▸ **GIVEN REQUEST**
Can you write out each line of the records below as a JSON list of strings, one string per line, with blank lines and the pictures left out?

▸ **Records from a pointing dataset**
※ ※ ※

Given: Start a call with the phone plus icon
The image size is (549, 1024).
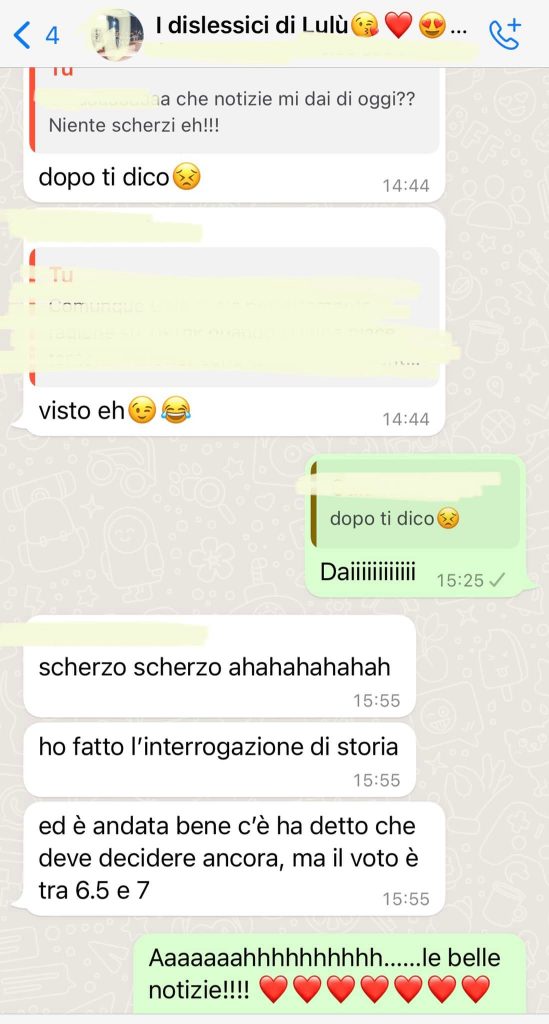Looking at the screenshot, I should [x=505, y=33].
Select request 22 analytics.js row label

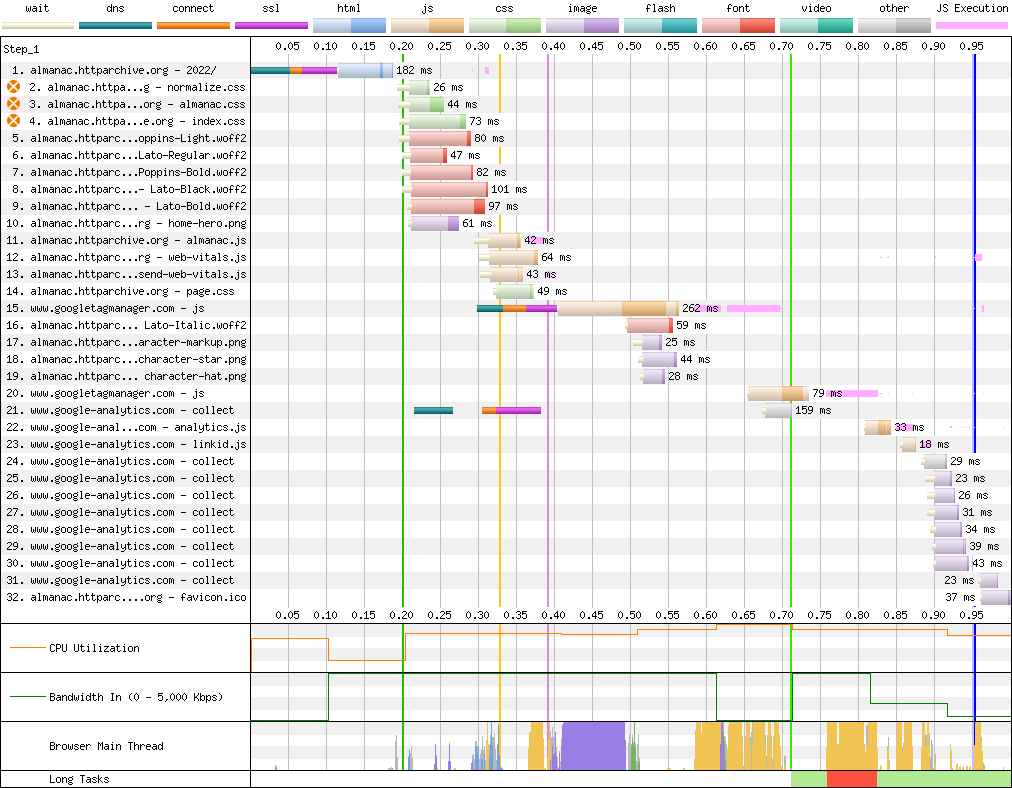click(126, 427)
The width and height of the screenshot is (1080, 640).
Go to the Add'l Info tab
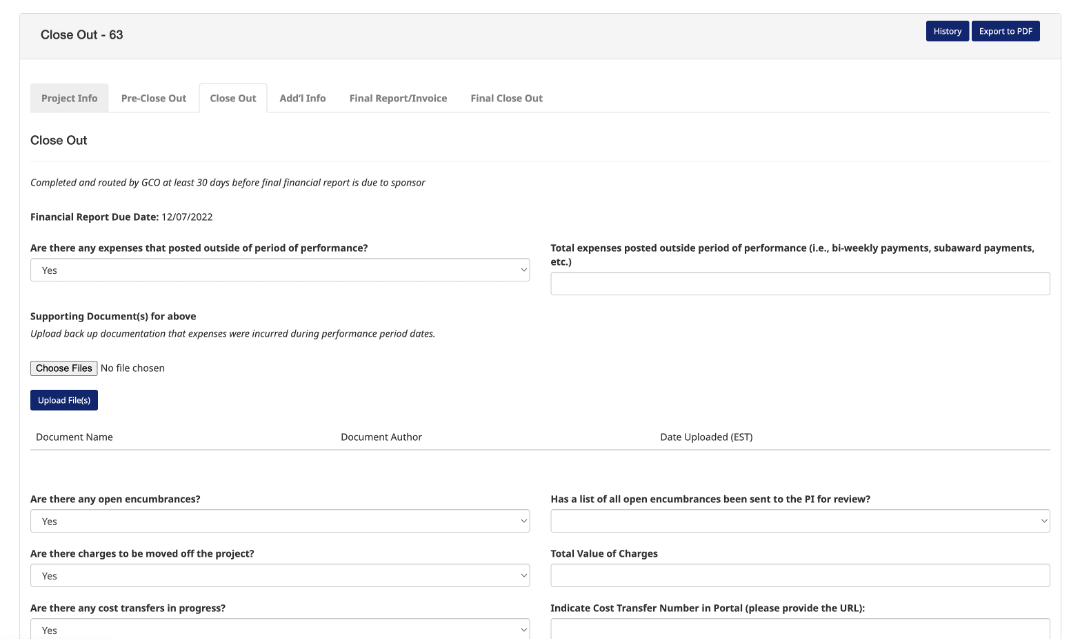[x=302, y=98]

※ ※ ※

▸ **OUTPUT**
[
  "Given: Start a call with the phone plus icon",
  "The image size is (549, 1024).",
  "Looking at the screenshot, I should [x=505, y=33].",
  "Select request 22 analytics.js row label",
  "click(126, 427)",
  "The width and height of the screenshot is (1080, 640).",
  "Go to the Add'l Info tab",
  "[x=302, y=98]"
]